### Page extract
= = =

Ha you must have something up there otherwise you would'nt be going to university!!!! what you studying? don't go too complicated on me... i'm only a woman Lol


----------



## mikep1979 (Apr 29, 2009)

lol i dont mind rugby. used to play for the army team (along with box for them and played footy for them to).


----------



## Freddie99 (Apr 29, 2009)

I'm going to be studying Applied Biomedical Science. As far as skull damage goes, well, it's pretty thick! That or I just don't know when I've had the contents (?) of it scrambled by someone's knee or boot!


----------



## insulinaddict09 (Apr 29, 2009)

Tom Hreben said:


> I'm going to be studying Applied Biomedical Science. As far as skull damage goes, well, it's pretty thick! That or I just don't know when I've had the contents (?) of it scrambled by someone's knee or boot!



Wow... inteligence... in a man... didn't think it was possible Lol  Good luck at uni.. you'll have a scream


----------



## Freddie99 (Apr 29, 2009)

Intelligence in men is from time to time found...it's like when you're drinking and you reach the bottom of a pint only to see one of your mates has deposited some of the bar snacks in it...That's how you find male intelligence 

Tom


----------



## insulinaddict09 (Apr 29, 2009)

Tom Hreben said:


> Intelligence in men is from time to time found...it's like when you're drinking and you reach the bottom of a pint only to see one of your mates has deposited some of the bar snacks in it...That's how you find male intelligence
> 
> Tom



is that the edited version.... i'm sure you lads get up to worse that that!!! don't tell me ....oh go on then.... i'm sure iv'e heard worse from my mate "God"


----------



## mikep1979 (Apr 29, 2009)

did i hear my name being taken in vain!!!!!!!! lol


----------



## Freddie99 (Apr 29, 2009)

insulinaddict09 said:


> is that the edited version.... i'm sure you lads get up to worse that that!!! don't tell me ....oh go on then.... i'm sure iv'e heard worse from my mate "God"



Fortunately that's only the worst that's happened to me. Only It was done by some girl I was chatting to, I found a piece of paper and some cookies in the dregs of my pint.

Tom H


----------



## mikep1979 (Apr 29, 2009)

try going out on the lash with a bunch of paras  scarry stuff. usually pints end up being replaced with pee. or they do a top shelfer and mix it into the pint. even worse is the pale ale trick. nasty things they will do


----------



## Northerner (Apr 29, 2009)

insulinaddict09 said:


> glad to know you've still got all your teeth tom.. Had any broken bones or other injurys??

= = =

### Given data
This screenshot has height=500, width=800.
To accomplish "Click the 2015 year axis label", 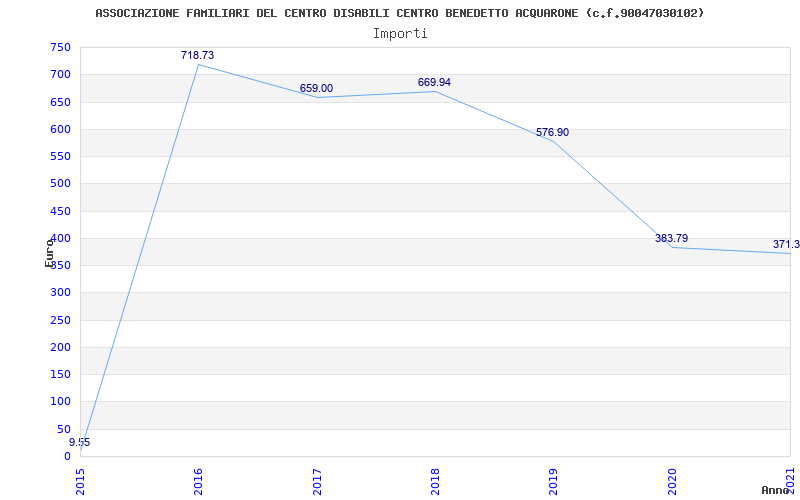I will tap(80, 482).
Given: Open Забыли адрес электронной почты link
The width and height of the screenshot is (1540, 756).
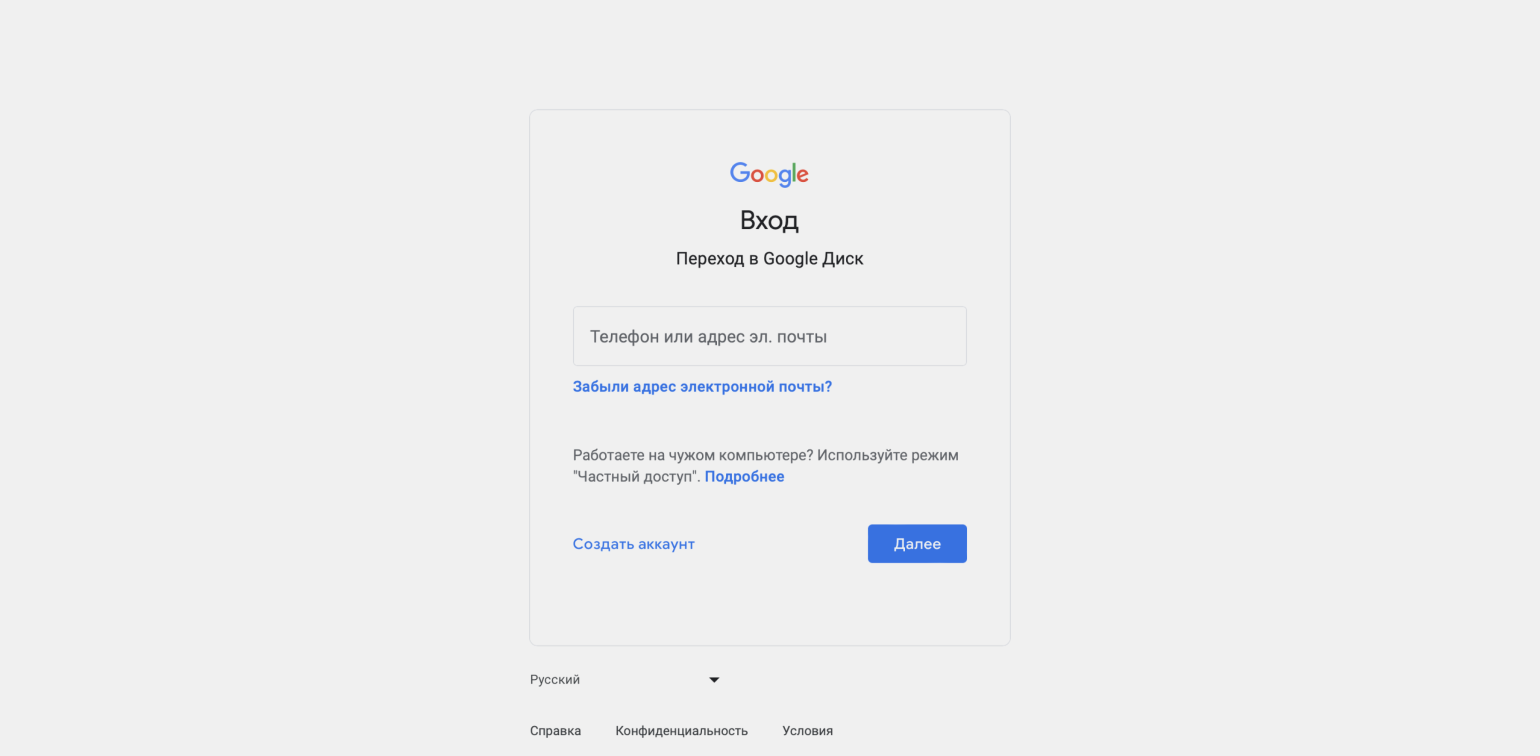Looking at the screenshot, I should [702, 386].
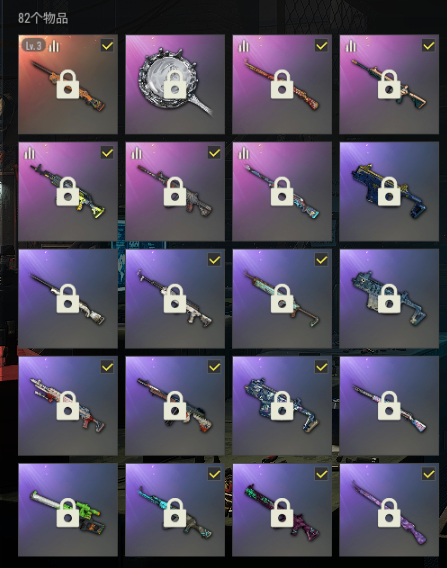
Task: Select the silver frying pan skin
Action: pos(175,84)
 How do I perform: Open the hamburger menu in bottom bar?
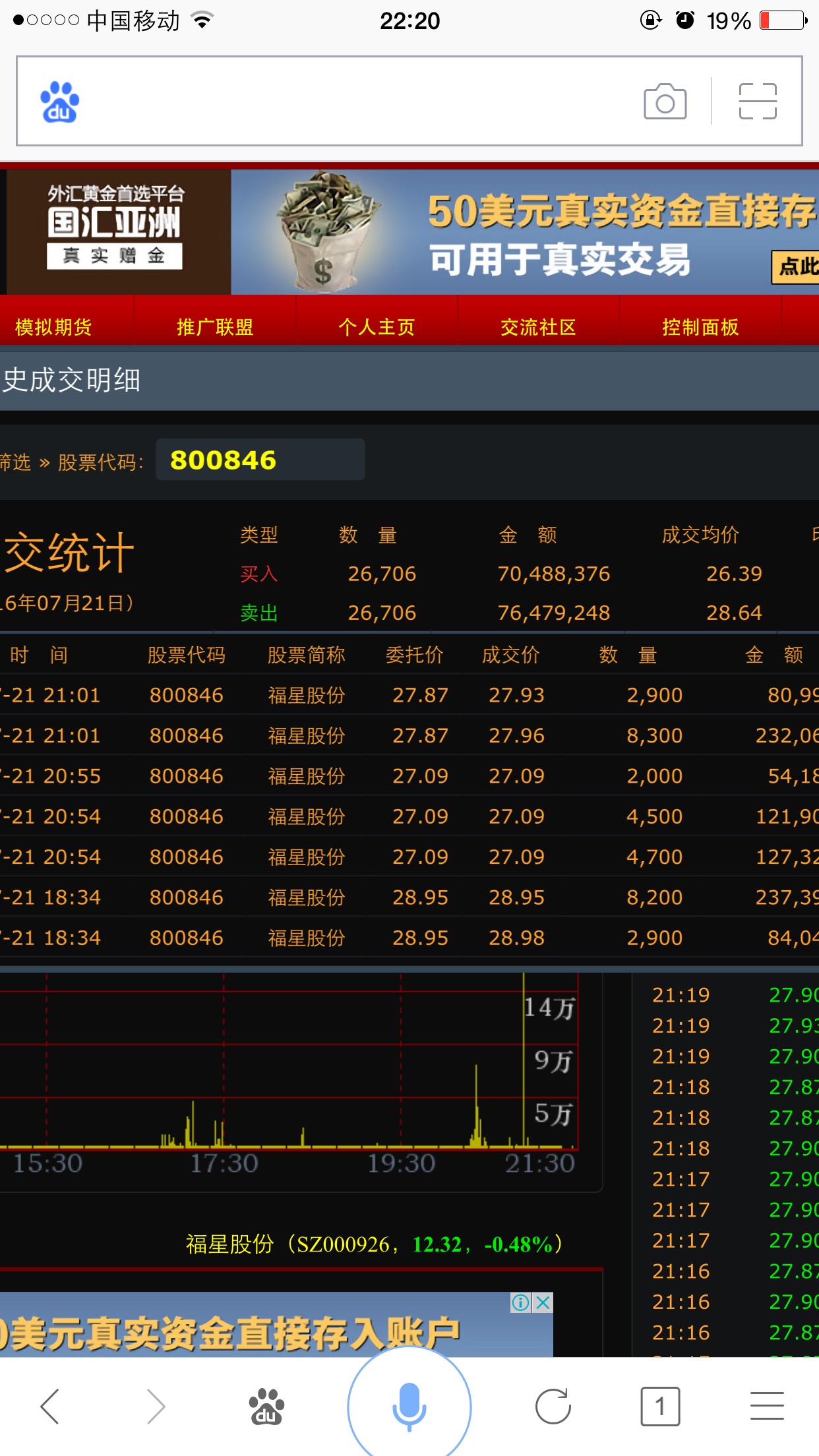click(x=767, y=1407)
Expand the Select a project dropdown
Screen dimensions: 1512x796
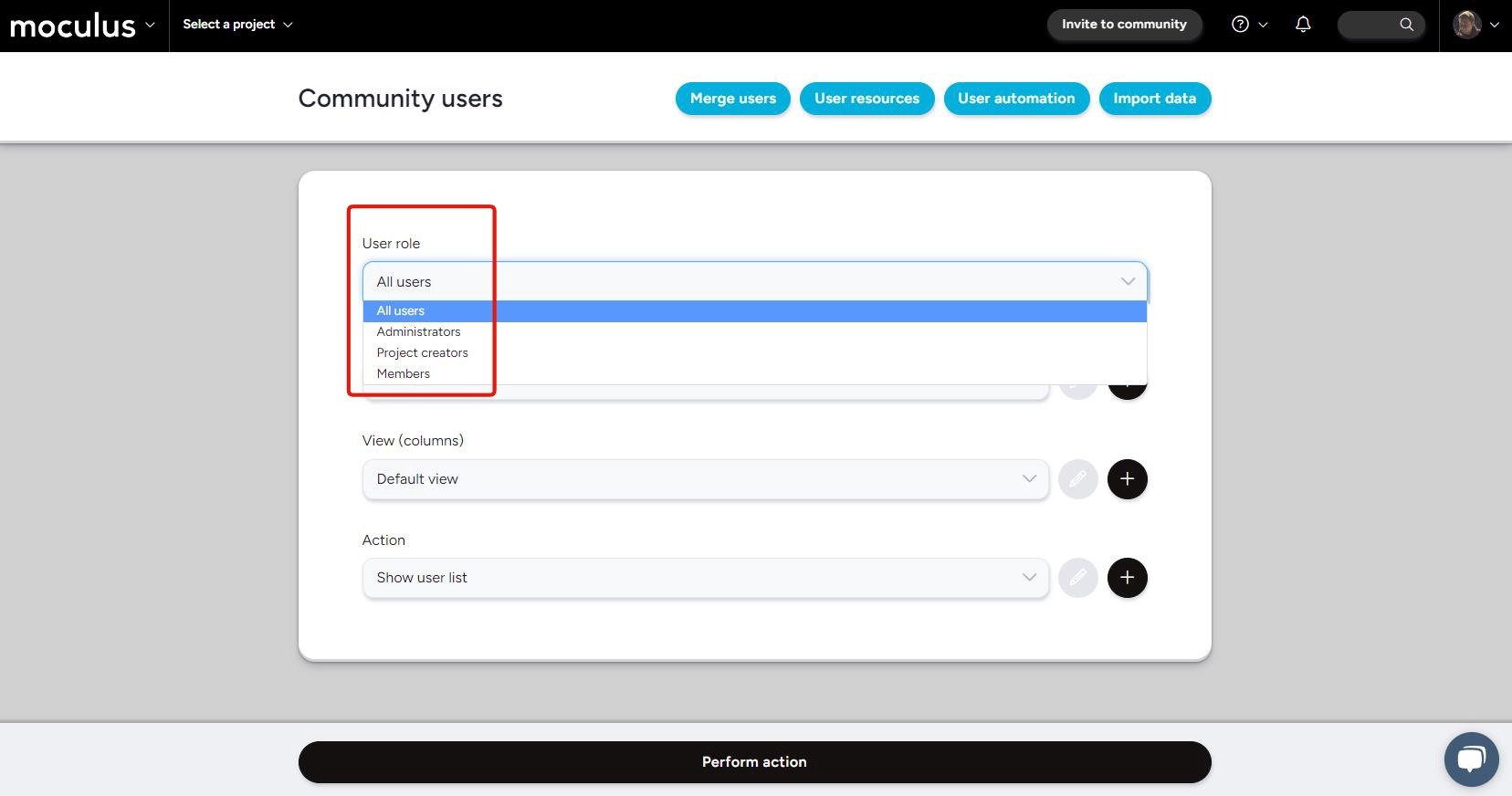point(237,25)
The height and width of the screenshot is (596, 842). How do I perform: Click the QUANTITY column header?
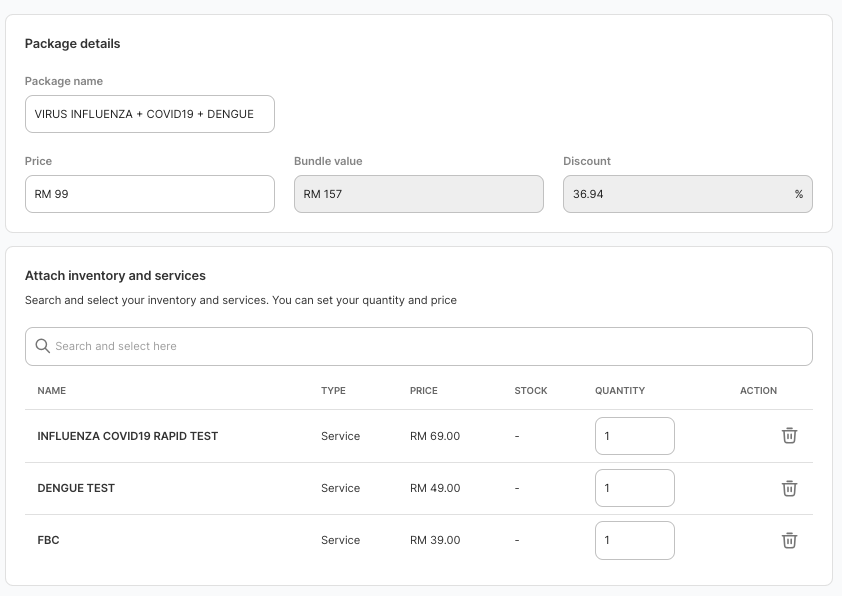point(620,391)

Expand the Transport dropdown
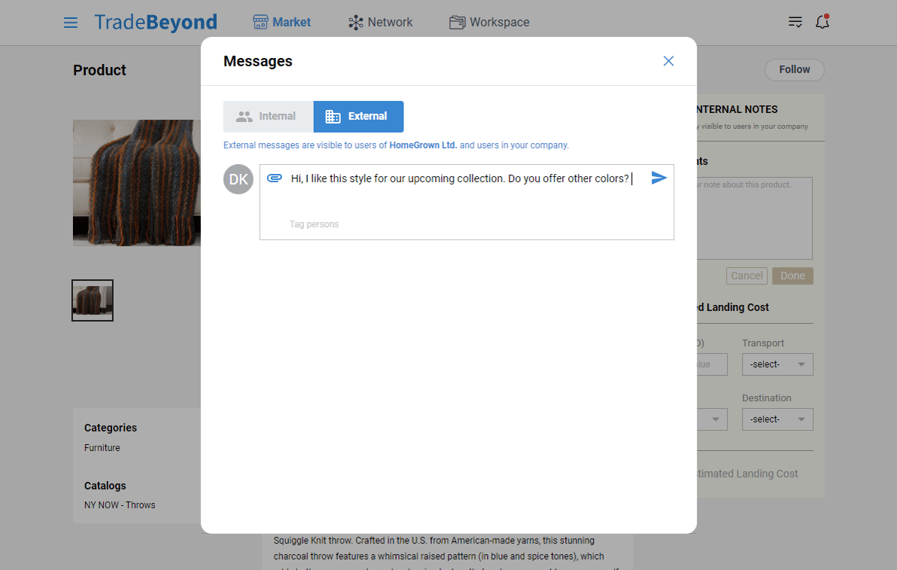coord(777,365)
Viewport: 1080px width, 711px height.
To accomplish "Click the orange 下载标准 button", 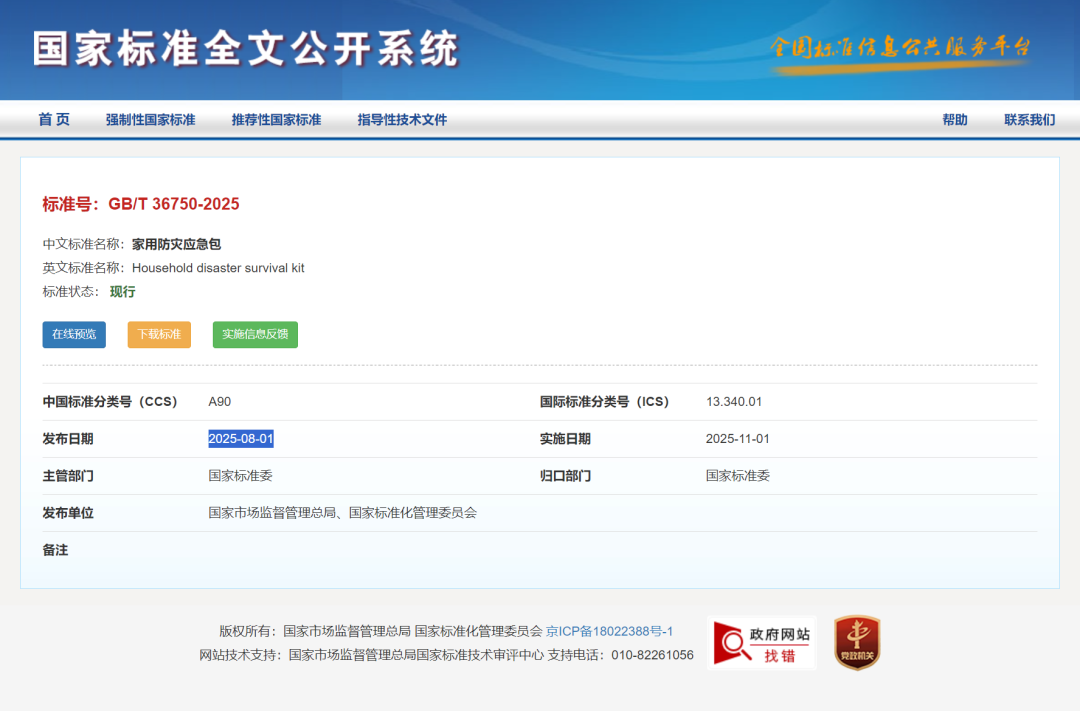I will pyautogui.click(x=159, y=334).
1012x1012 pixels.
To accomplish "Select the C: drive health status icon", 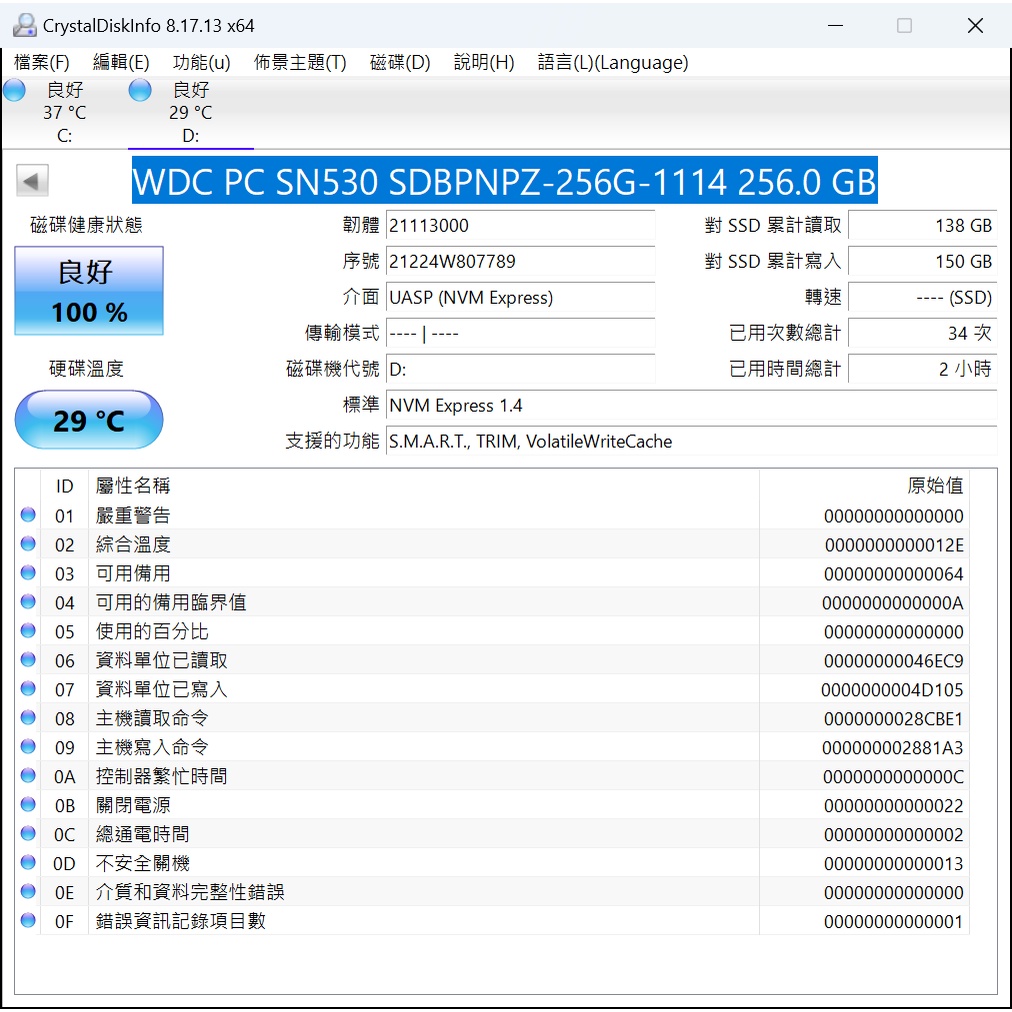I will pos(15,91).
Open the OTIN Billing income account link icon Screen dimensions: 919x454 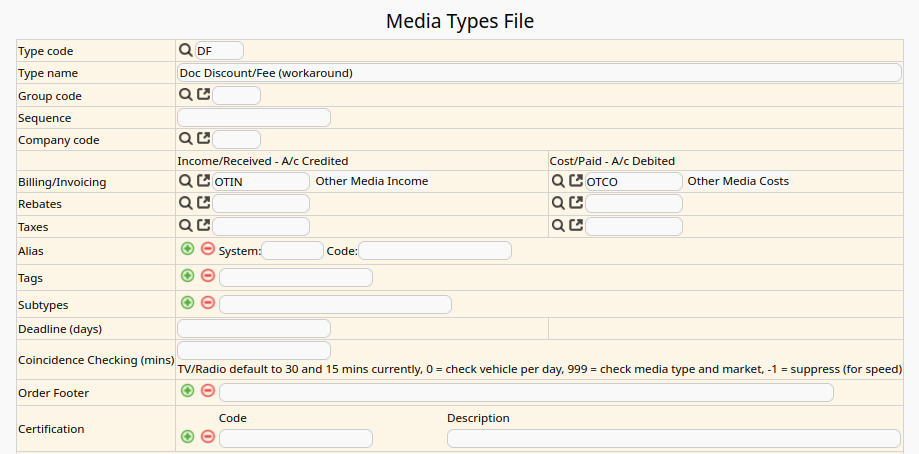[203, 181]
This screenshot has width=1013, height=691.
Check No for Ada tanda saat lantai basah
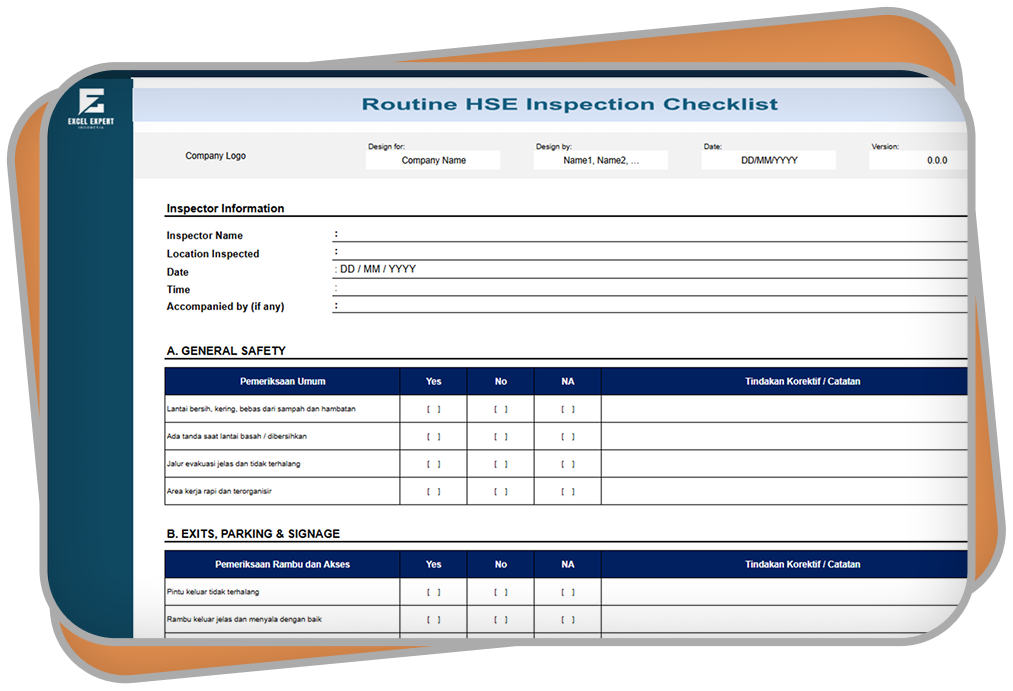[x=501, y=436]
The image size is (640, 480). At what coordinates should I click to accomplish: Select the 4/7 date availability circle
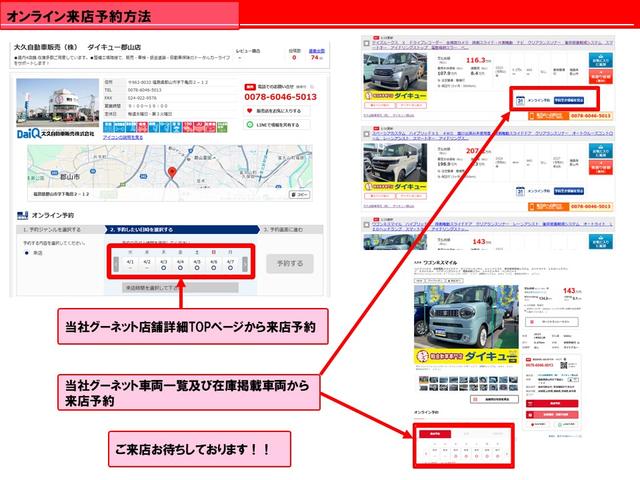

= = =

### Directions for this task
Answer these from the forum thread above:
1. What subject is Freddie99 going to study?
2. Which team did mikep1979 play rugby for?
3. What did Freddie99 find in the dregs of his pint after chatting to a girl?

### Task solution
1. Applied Biomedical Science.
2. The army team.
3. A piece of paper and some cookies.